**What is needed**
Pictures excluded, set down exactly the lines from the one containing "The width and" through the final line of the material, and only those.

------ Records for this task

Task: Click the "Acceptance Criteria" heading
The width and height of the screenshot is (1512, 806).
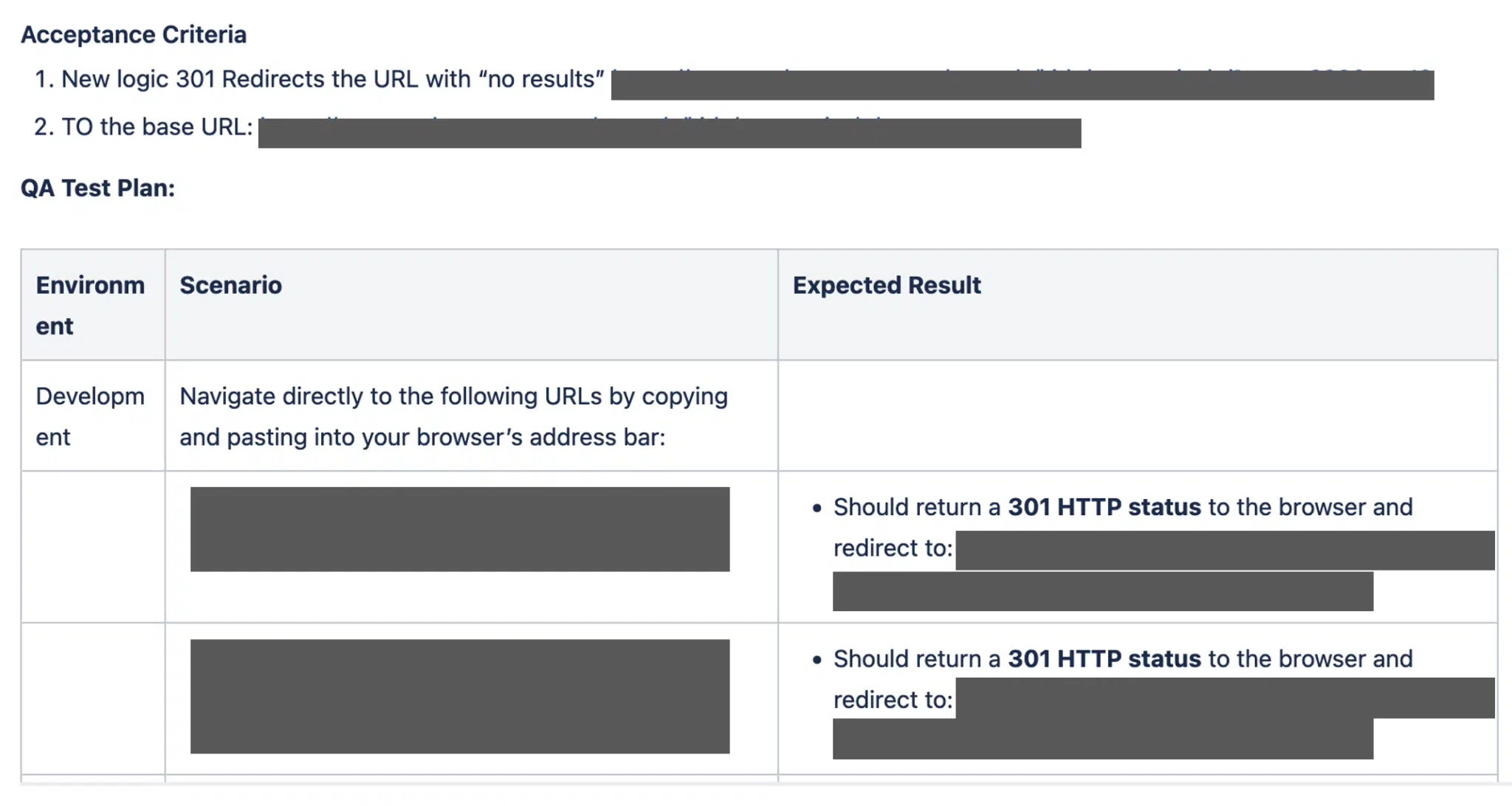Action: point(134,35)
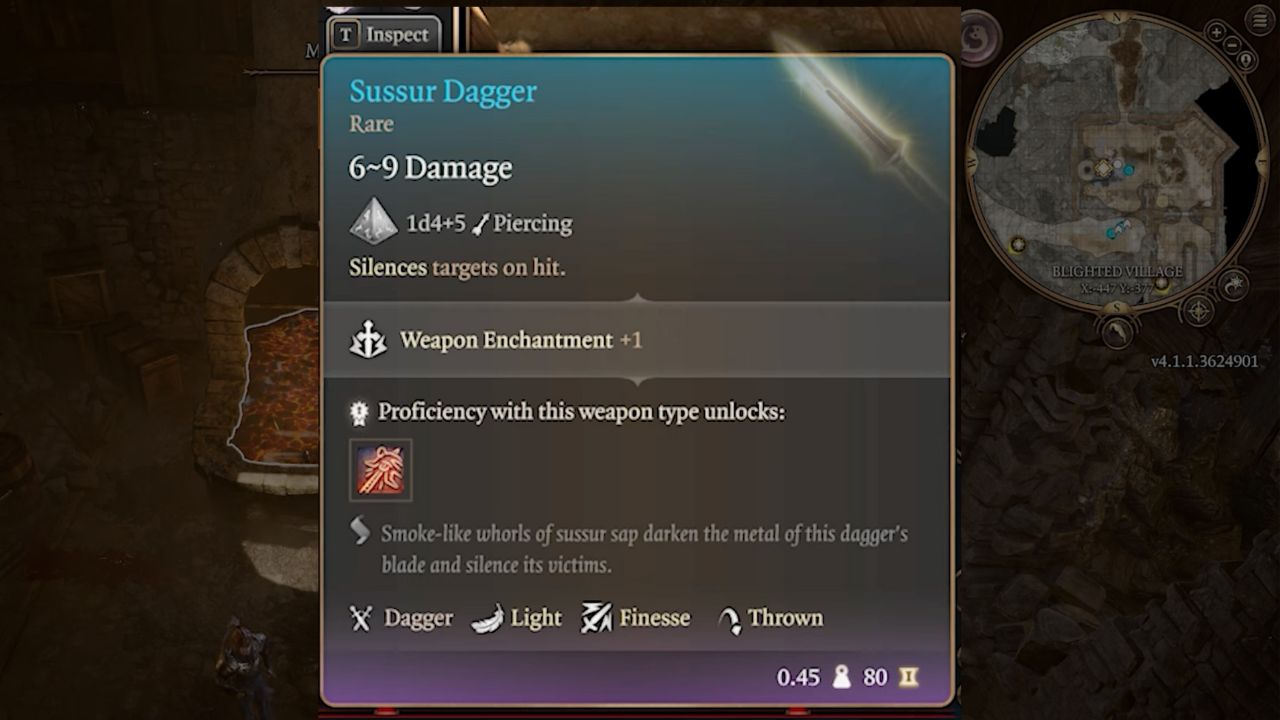Click the red weapon action skill icon

coord(380,470)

------------

**Solved exercise**
The width and height of the screenshot is (1512, 806).
Action: point(134,35)
Click the red weapon action skill icon

coord(380,470)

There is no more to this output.